■ The exercise ■
List as numbered lines the records that run from the line containing "Task: Sort by Posizione column arrow" through the line containing "pos(1126,117)", both included, with blank lines left out. Leave the pictures out.

■ Recorded data ■
## start

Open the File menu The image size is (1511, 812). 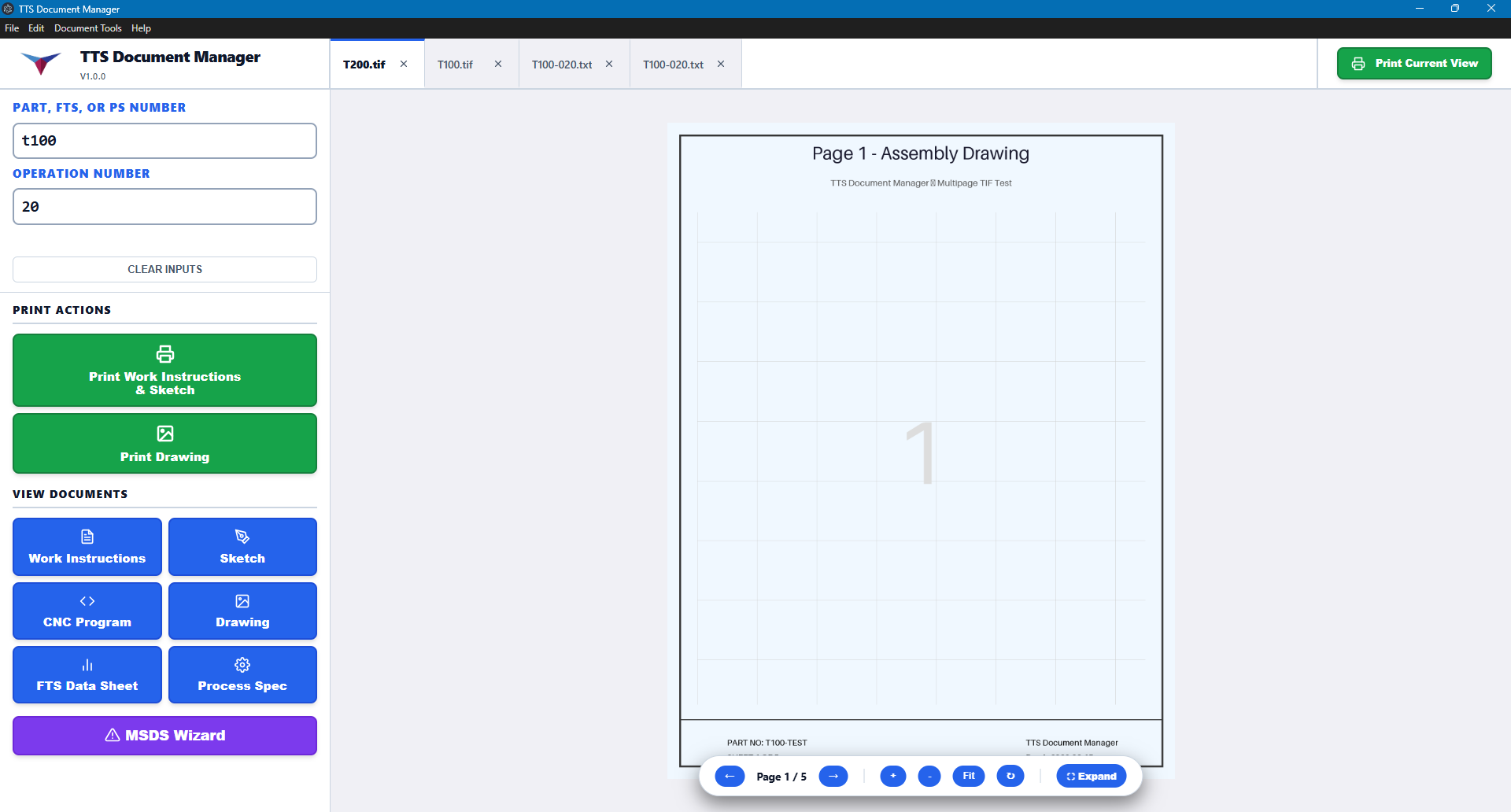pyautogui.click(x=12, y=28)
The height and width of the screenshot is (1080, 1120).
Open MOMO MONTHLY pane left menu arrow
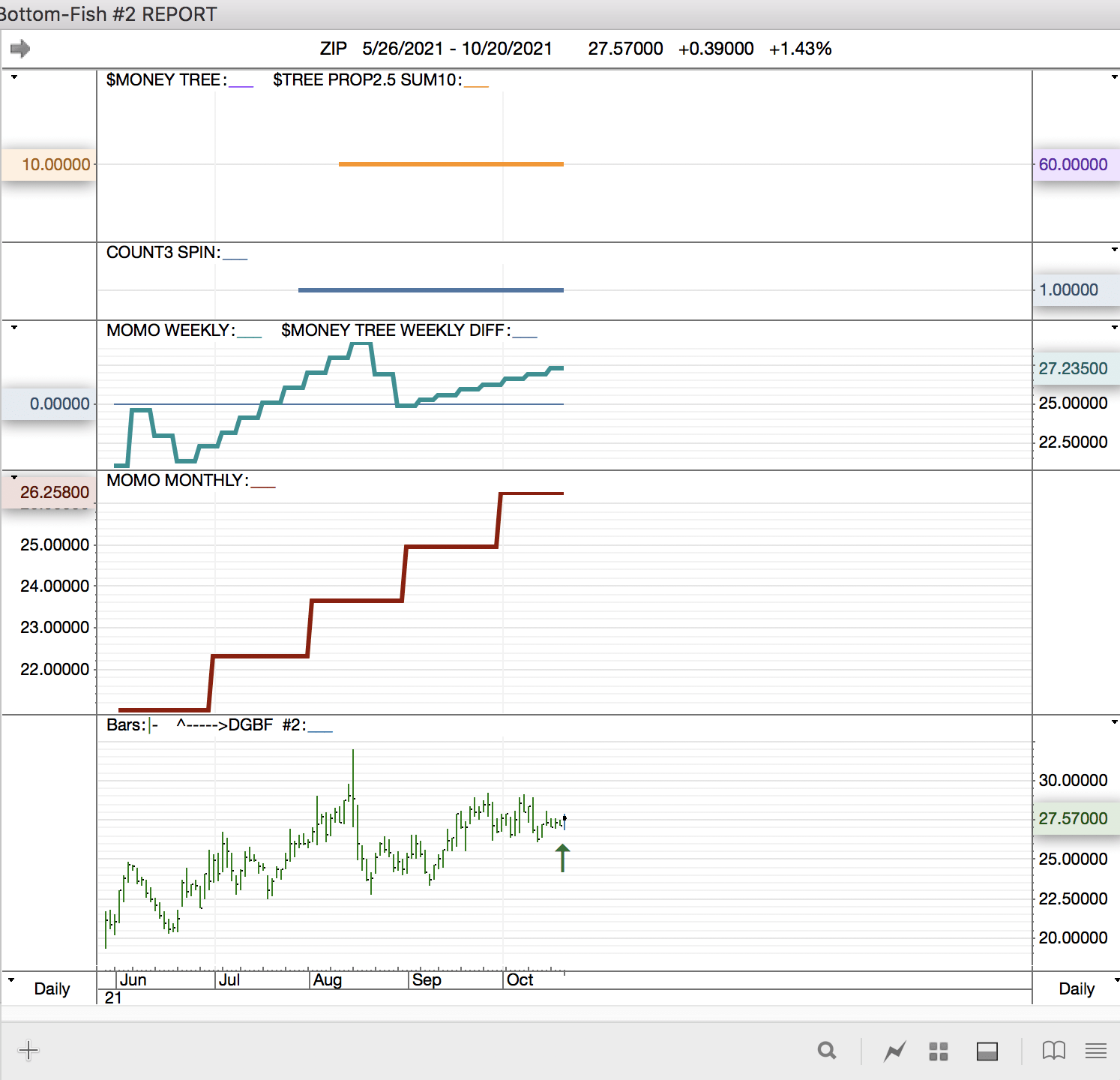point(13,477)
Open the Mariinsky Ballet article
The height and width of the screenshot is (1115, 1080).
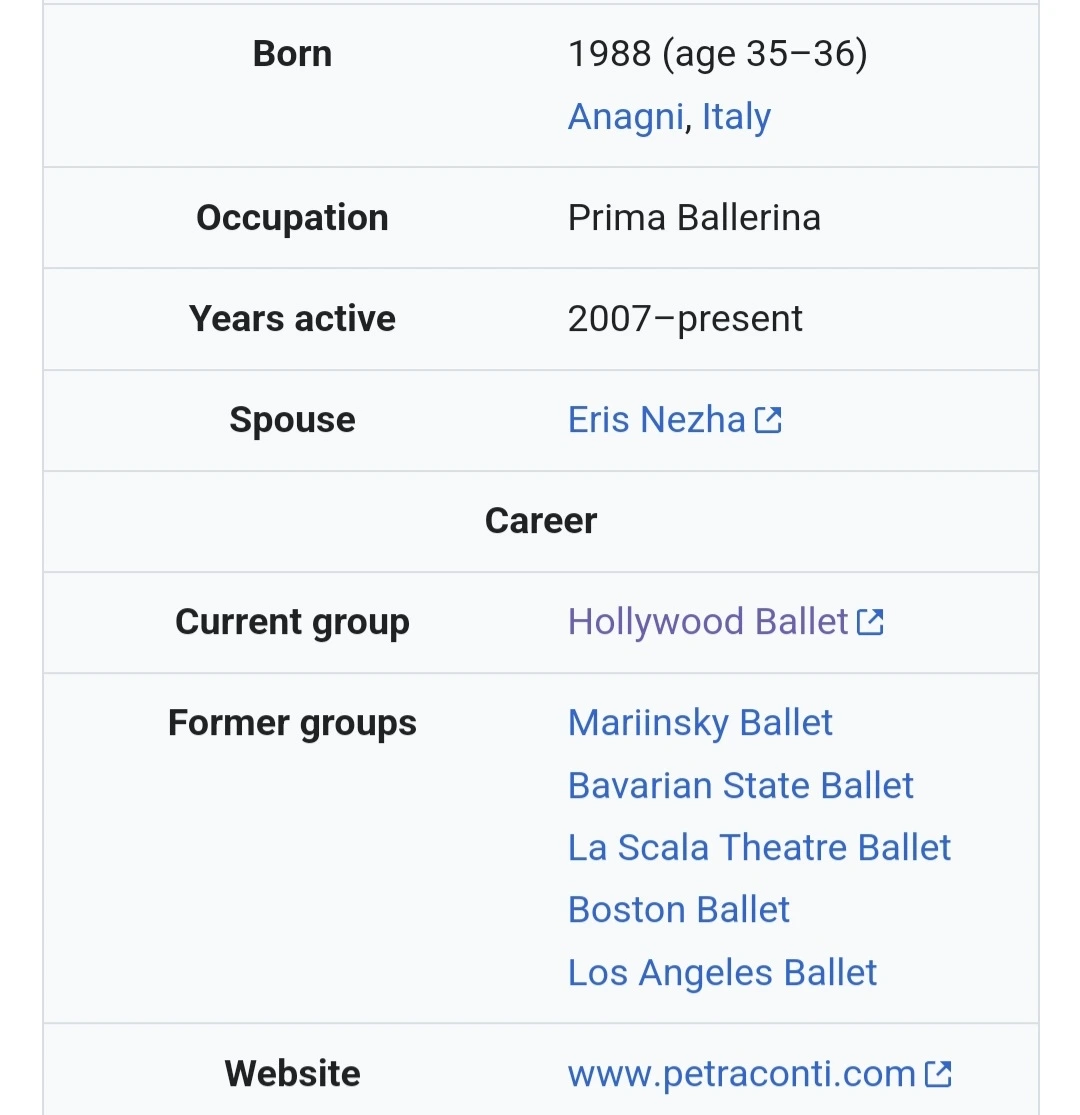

## end
## start

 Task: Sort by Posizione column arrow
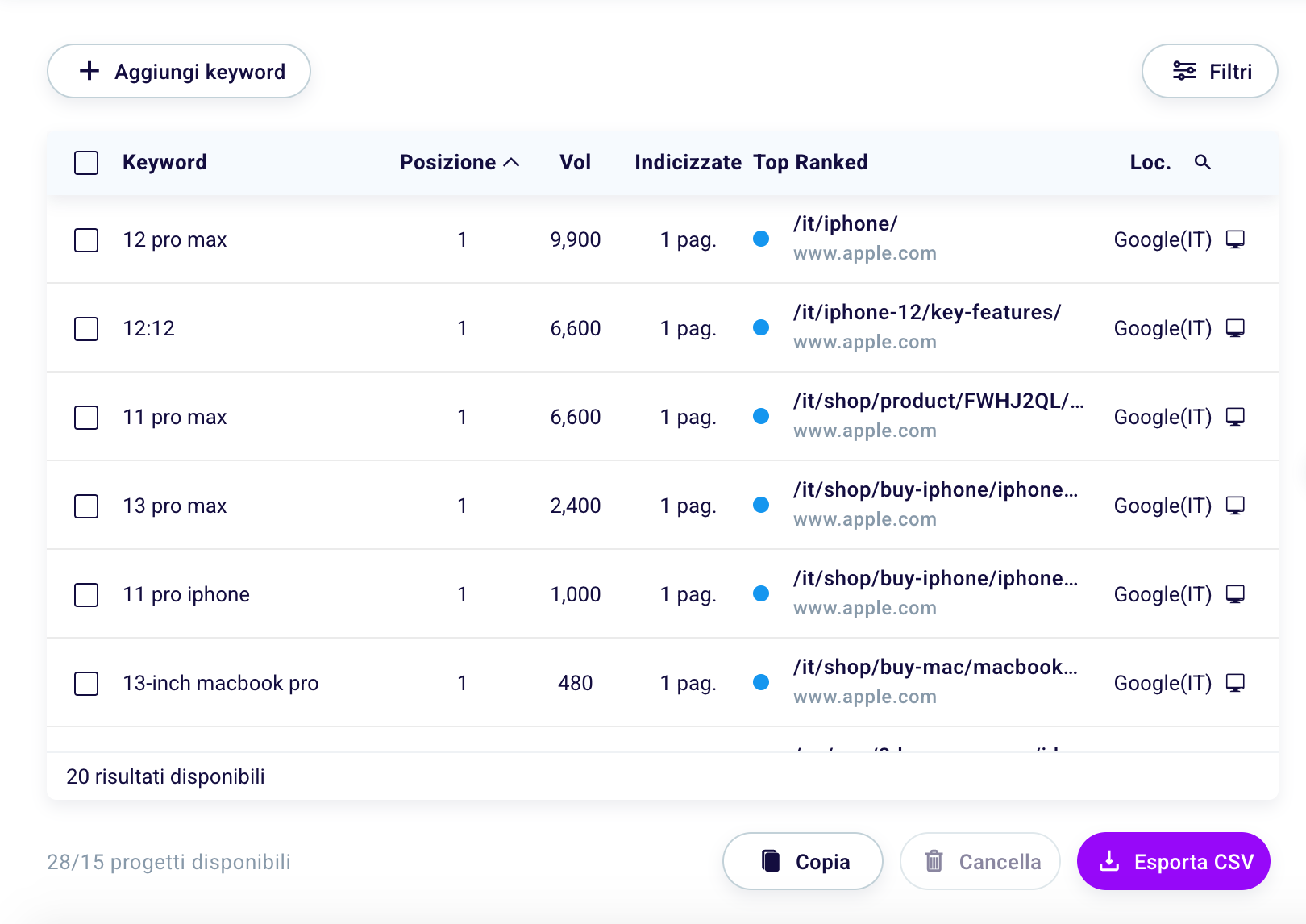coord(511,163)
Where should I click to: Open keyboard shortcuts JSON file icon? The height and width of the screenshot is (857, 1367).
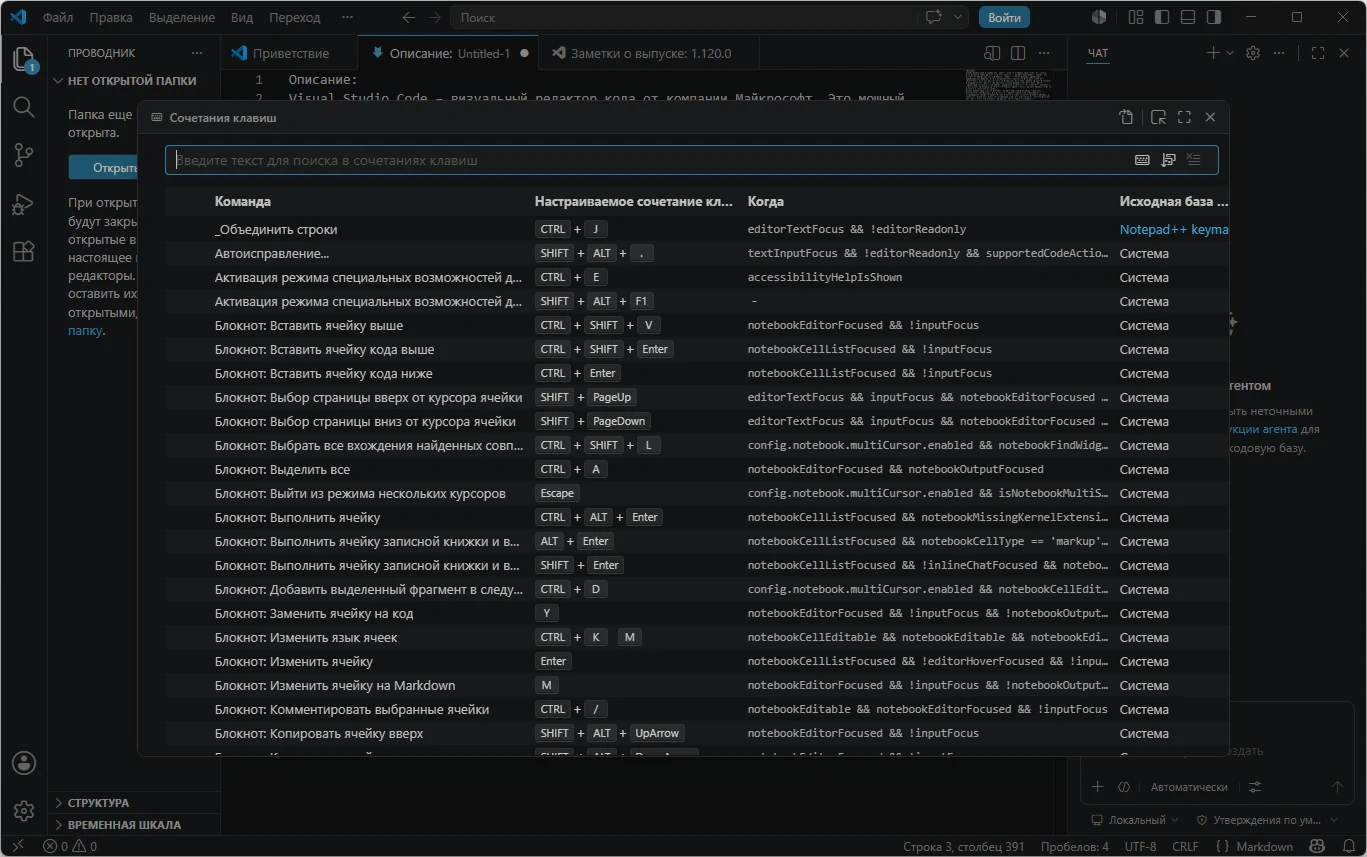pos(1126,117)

## end

■ Right answer ■
1.  Task: Sort by Posizione column arrow
2. coord(511,163)
3. Where should I click to: Open keyboard shortcuts JSON file icon? The height and width of the screenshot is (857, 1367).
4. pos(1126,117)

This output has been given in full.